Have OSSL_PARAM_allocate_from_text() fail on odd number of hex digits

The failure would be caught later on, so this went unnoticed, until someone
tried with just one hex digit, which was simply ignored.

Fixes #23373

Reviewed-by: Tom Cosgrove <tom.cosgrove@arm.com>
Reviewed-by: Tomas Mraz <tomas@openssl.org>
(Merged from https://github.com/openssl/openssl/pull/23374)

(cherry picked from commit ea6268cfceaba24328d66bd14bfc97c4fac14a58)

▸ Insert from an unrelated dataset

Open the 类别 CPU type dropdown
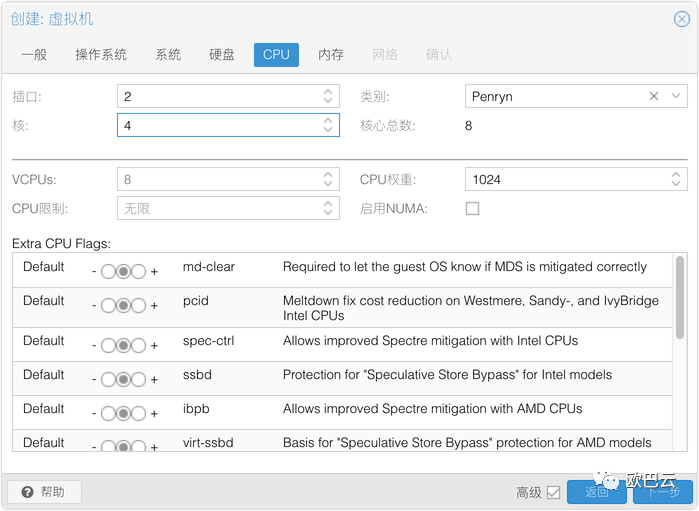Image resolution: width=699 pixels, height=511 pixels. tap(677, 96)
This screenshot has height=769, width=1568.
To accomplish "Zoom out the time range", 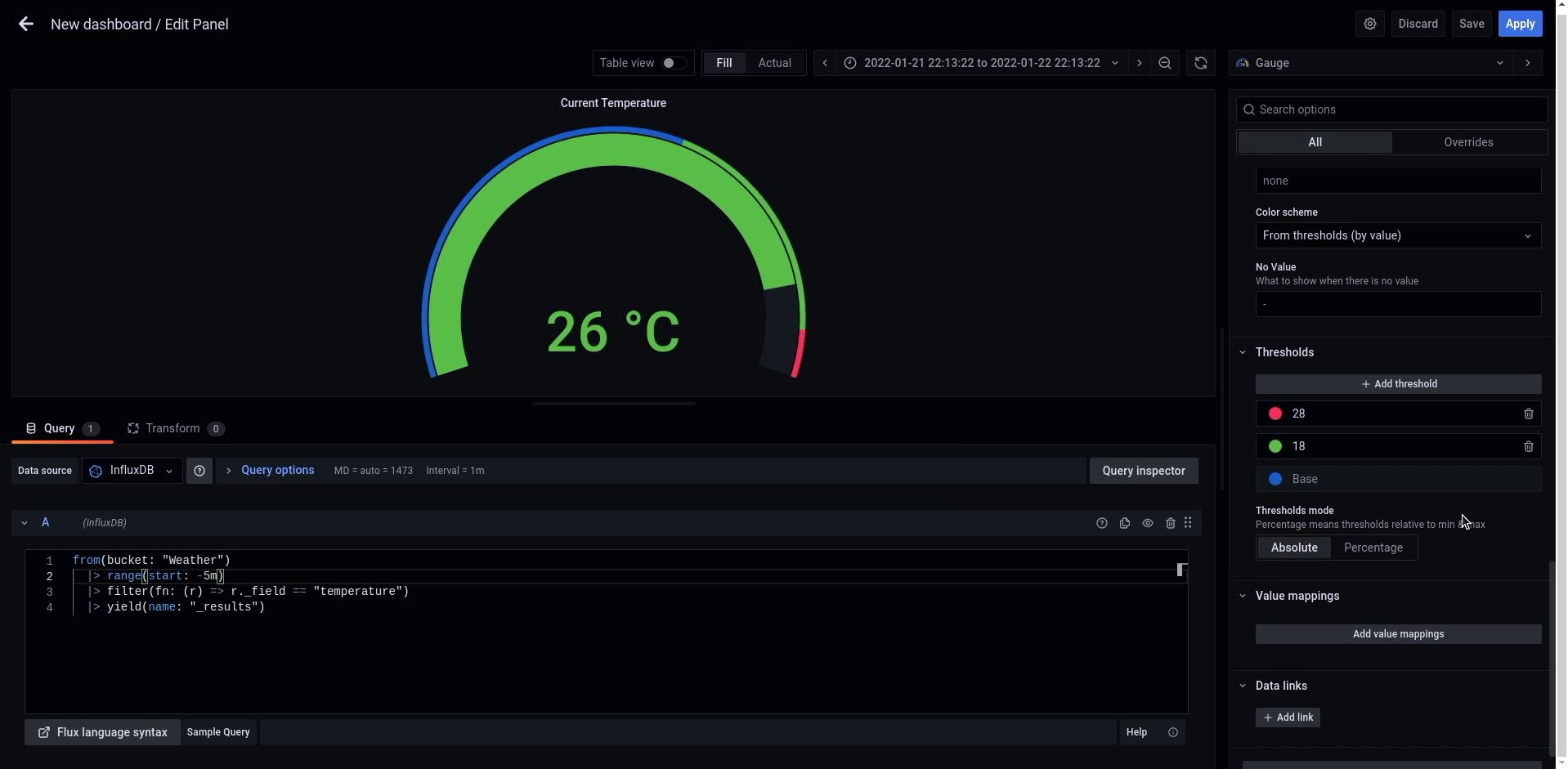I will (1165, 63).
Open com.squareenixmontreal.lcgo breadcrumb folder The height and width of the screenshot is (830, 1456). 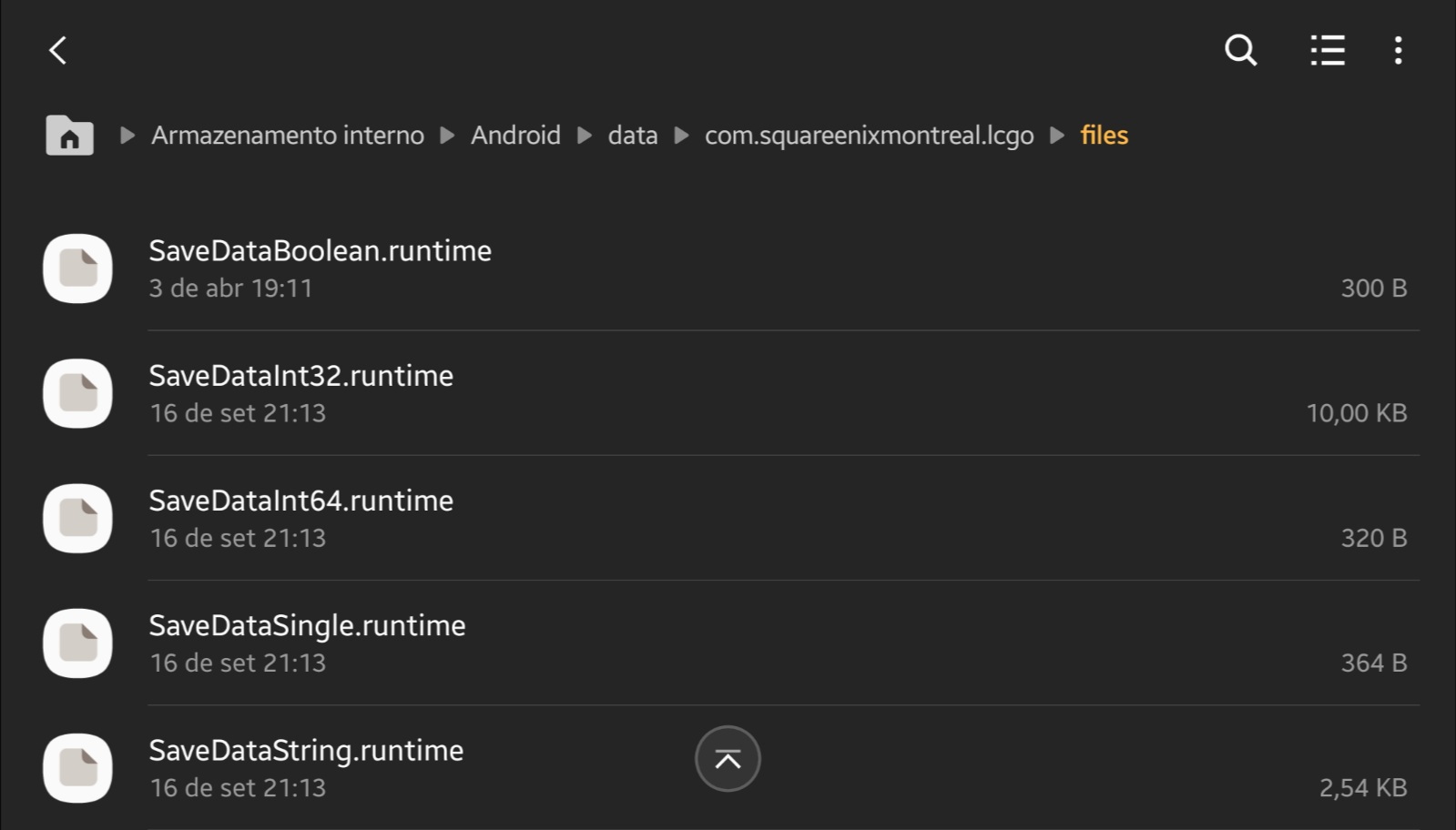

diff --git a/crypto/params_from_text.c b/crypto/params_from_text.c
index 360f8933e1355725ed5c17a344de567ce63ced84..3fe65af3c51fa17d830b65cd668bffd19eba6c98 100644 (file)
--- a/crypto/params_from_text.c
+++ b/crypto/params_from_text.c
@@ -118,7 +118,13 @@ static int prepare_from_text(const OSSL_PARAM *paramdefs, const char *key,
         break;
     case OSSL_PARAM_OCTET_STRING:
         if (*ishex) {
-            *buf_n = strlen(value) >> 1;
+            size_t hexdigits = strlen(value);
+            if ((hexdigits % 2) != 0) {
+                /* We don't accept an odd number of hex digits */
+                ERR_raise(ERR_LIB_CRYPTO, CRYPTO_R_ODD_NUMBER_OF_DIGITS);
+                return 0;
+            }
+            *buf_n = hexdigits >> 1;
         } else {
             *buf_n = value_n;
         }

diff --git a/test/params_test.c b/test/params_test.c
index 614c8debb70ae9441e148e8976008230a545f9d0..a4b17ddf8f6572d0c5f7ff228fa0511c0512fab3 100644 (file)
--- a/test/params_test.c
+++ b/test/params_test.c
@@ -15,6 +15,7 @@
 #include <string.h>
 #include <openssl/bn.h>
 #include <openssl/core.h>
+#include <openssl/err.h>
 #include <openssl/params.h>
 #include "internal/numbers.h"
 #include "internal/nelem.h"
@@ -558,6 +559,7 @@ static const OSSL_PARAM params_from_text[] = {
     /* Arbitrary size buffer.  Make sure the result fits in a long */
     OSSL_PARAM_DEFN("num", OSSL_PARAM_INTEGER, NULL, 0),
     OSSL_PARAM_DEFN("unum", OSSL_PARAM_UNSIGNED_INTEGER, NULL, 0),
+    OSSL_PARAM_DEFN("octets", OSSL_PARAM_OCTET_STRING, NULL, 0),
     OSSL_PARAM_END,
 };
 
@@ -655,14 +657,56 @@ static int check_int_from_text(const struct int_from_text_test_st a)
     return a.expected_res;
 }
 
+static int check_octetstr_from_hexstr(void)
+{
+    OSSL_PARAM param;
+    static const char *values[] = { "", "F", "FF", "FFF", "FFFF", NULL };
+    int i;
+    int errcnt = 0;
+
+    /* Test odd vs even number of hex digits */
+    for (i = 0; values[i] != NULL; i++) {
+        int expected = (strlen(values[i]) % 2) != 1;
+        int result;
+
+        ERR_clear_error();
+        memset(&param, 0, sizeof(param));
+        if (expected)
+            result =
+                TEST_true(OSSL_PARAM_allocate_from_text(&param,
+                                                        params_from_text,
+                                                        "hexoctets", values[i], 0,
+                                                        NULL));
+        else
+            result =
+                TEST_false(OSSL_PARAM_allocate_from_text(&param,
+                                                         params_from_text,
+                                                         "hexoctets", values[i], 0,
+                                                         NULL));
+        if (!result) {
+            TEST_error("unexpected OSSL_PARAM_allocate_from_text() %s for 'octets' \"%s\"",
+                       (expected ? "failure" : "success"), values[i]);
+            errcnt++;
+        }
+        OPENSSL_free(param.data);
+    }
+    return errcnt == 0;
+}
+
 static int test_allocate_from_text(int i)
 {
     return check_int_from_text(int_from_text_test_cases[i]);
 }
 
+static int test_more_allocate_from_text(void)
+{
+    return check_octetstr_from_hexstr();
+}
+
 int setup_tests(void)
 {
     ADD_ALL_TESTS(test_case, OSSL_NELEM(test_cases));
     ADD_ALL_TESTS(test_allocate_from_text, OSSL_NELEM(int_from_text_test_cases));
+    ADD_TEST(test_more_allocate_from_text);
     return 1;
 }